Additionally, when averaging the letter grades on a standard academic scale (A++ = 4.6, A+ = 4.3 and so on), Werk’s ratings come in at 3.57 while True Nicks assigns an average point value of 3.07. Both systems skew to the positive end of the spectrum, but Werk’s 3.57 is a clear indicator of just how inflated and subsequently, how useless his system has become.
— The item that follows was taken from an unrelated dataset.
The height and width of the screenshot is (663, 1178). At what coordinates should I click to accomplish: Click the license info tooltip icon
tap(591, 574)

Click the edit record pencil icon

We also examined how many generations back each system was in computing their ratings as many skeptics point to ratings based on sires found four, five, or even six generations deep on the hypothetical pedigree. As an example, if a rating was based on the paternal great grandsire (three generations removed) and maternal grandsire (two generations removed), the rating was based on a total of five generations removed. In this case, there was virtually no difference between the two with E-Nicks coming in at an average of 4.43 generations removed compared to TrueNicks 4.41.